Saturday, March 2, 2024

Choppies stock tumbles as cross-border shareholders battle continues

The Choppies group, Botswana’s leading mass grocery retailer and emerging regional player in the fast moving consumer goods is going through a mammoth task to appease and retain its investors from both fronts in the local bourse and the Johannesburg Stock Exchange.

Choppies stock which over six months ago traded at 245thebe is now finding itself crawling at 170thebe in the BSE, and 170cents in the JSE. The famous local retail does not feature in the best performing stocks neither in the BSE nor the JSE at the moment.

The Company is currently on a closed period preparing its financial results for the year ended 30th June 2018, to be published on or about 26th September 2018.

Looking into the situtation, Motswedi Securities Research analyst, Garry Juma shared that, the Choppies share price is going through some bearish market conditions, both in the Botswana Stock Exchange and the JSE.
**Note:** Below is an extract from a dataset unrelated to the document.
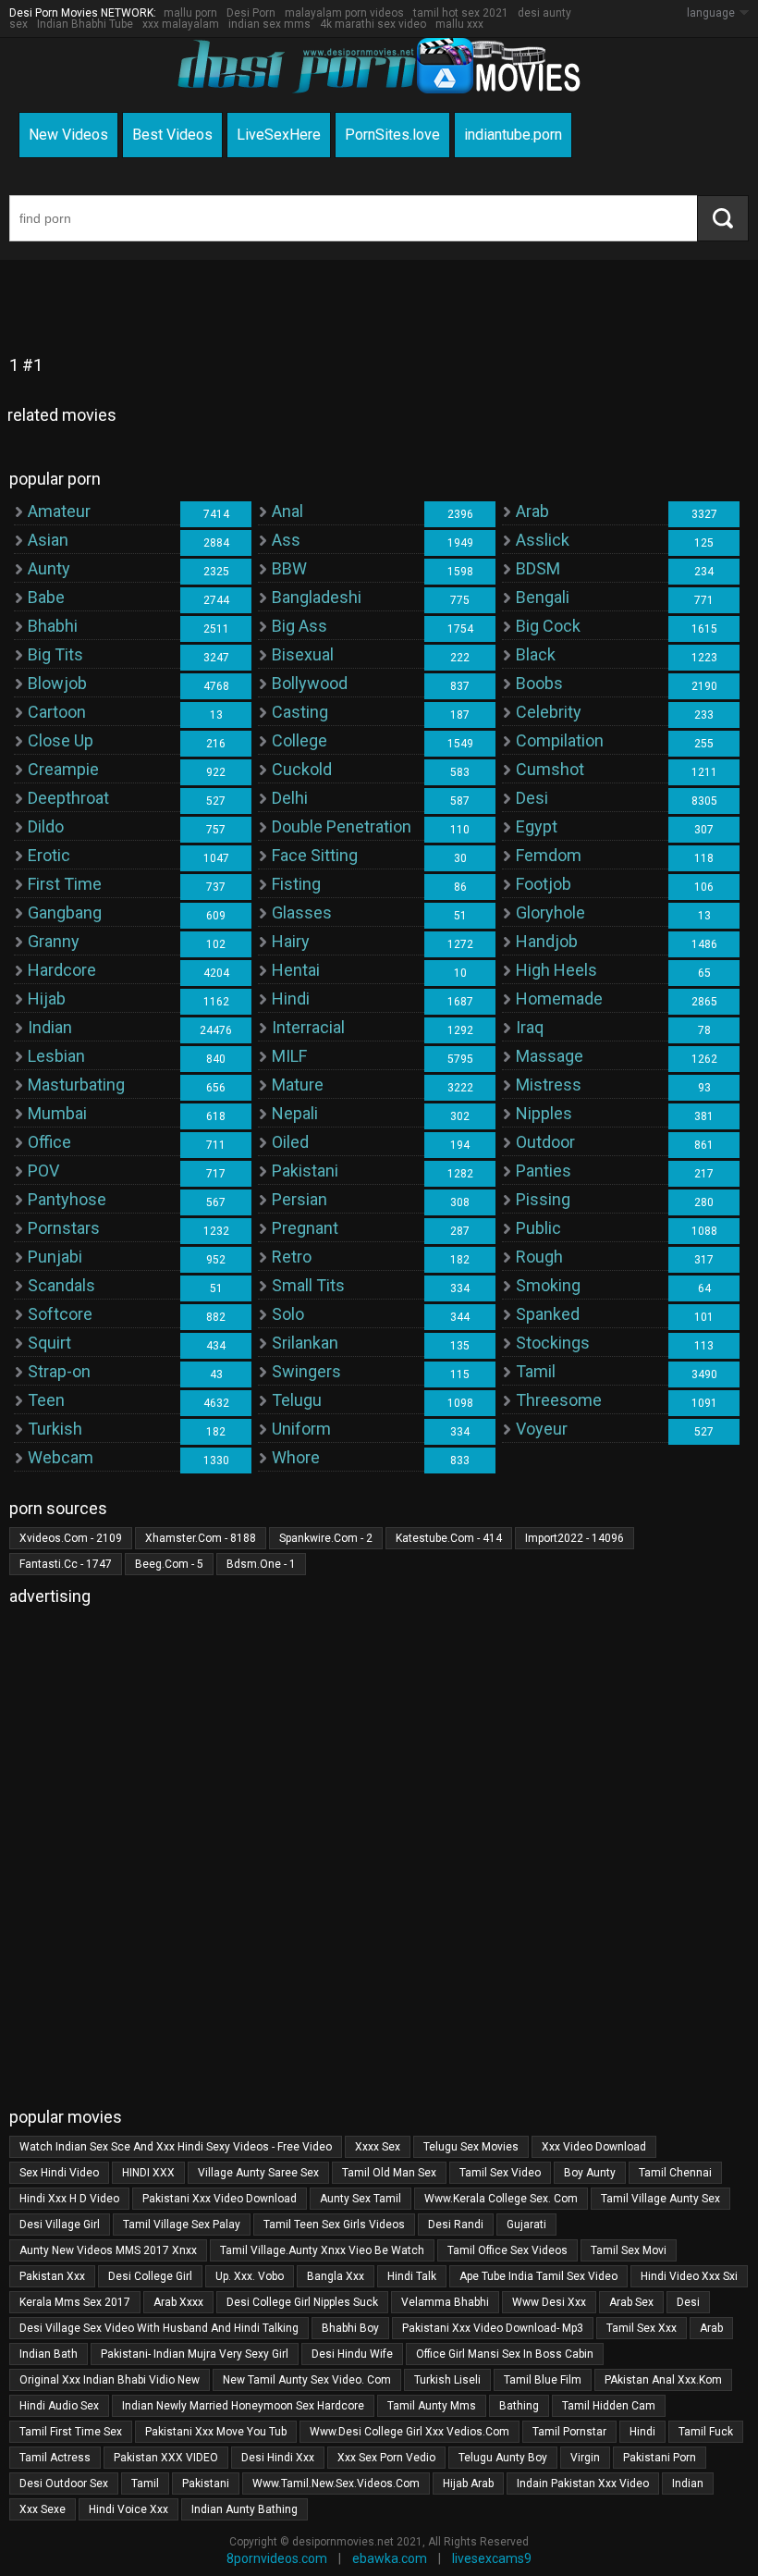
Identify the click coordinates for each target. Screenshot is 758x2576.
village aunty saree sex (258, 2172)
The Company is also still battling with a court case in which one of its former non executive Directors, Siqokoqela Mphoko, the son of the former Vice President of Zimbabwe Phelekezela Mphoko has been defrauding the Choppies company though its outlets in Zimbabwe under the pretence that he is still a director, therefore entitled to take money from the company via tills.

Could this perhaps be also contributing to the downfall of the stock, and now investors may lose their confidence in the fast mushrooming supermarket, Juma comments that, “that has certainly affected some sentiments but the business is still solid. Emerging markets at large are under bloodbath.”

Choppies entered the Zimbabwean market in 2013 in a partnership between a local investment Nanavac which had a 51 percent stake jointly owned by Mphoko and his son Siqokoqela and, Botswana’s listed which is backed by the country’s former President Festus Mogae with a 49 percent stake.

To date the supermarket chain has 32 operational shops across the country.

Mphoko seems to have lost grip of the business since former president Robert Mugabe was toppled by the military last November in a coup.

Botswana’s supermarket chain store half-year (31st December 2017) profits rose 19 percent, buoyed by an improved performance at its South African operations, the company.

The retailer, with operations in seven African countries, posted headline earnings per share (HEPS) of 5.36 thebe (cents) compared with 4.52 thebe for the same period a year ago. HEPS is the main profit measured used which strips out certain once-off items.

Botswana contributed 40 percent to Group revenue. Despite the subdued economic environment in the country, the company maintained its market share and continued to improve its efficiencies, according to CEO Ram Ottapathu and Chairman Mogae.

Revenue from the firms South African operations grew 43 percent for the period, boosted by an improved performance at its stores in the country’s North West province.

Choppies, which has 82 stores in South Africa, has in the past suffered losses in mining towns in the North West province which have been hit hard by lay-offs.

In the six months to December 2017, Choppies opened 33 new stores bringing its total number of stores to 235 in Africa.

In SA, Choppies operates in a market where over the last months, the rand has been under pressure against the dollar weighing lower than expected. The country is also going through some technical recession, which might also affect the group’s revenue in the next reporting period.

The rand firmed by 1.6 percent against the dollar this week Thursday after Turkey’s central bank hiked interest rates. The rand has been taking its cue from the movements of the Turkish lira in recent days, as SA’s fellow emerging markets battle economic difficulties. 

Thursday afternoon the Turkish central bank said its monetary policy committee decided to increase the one week repo rate from 17.75 percent to 24 percent.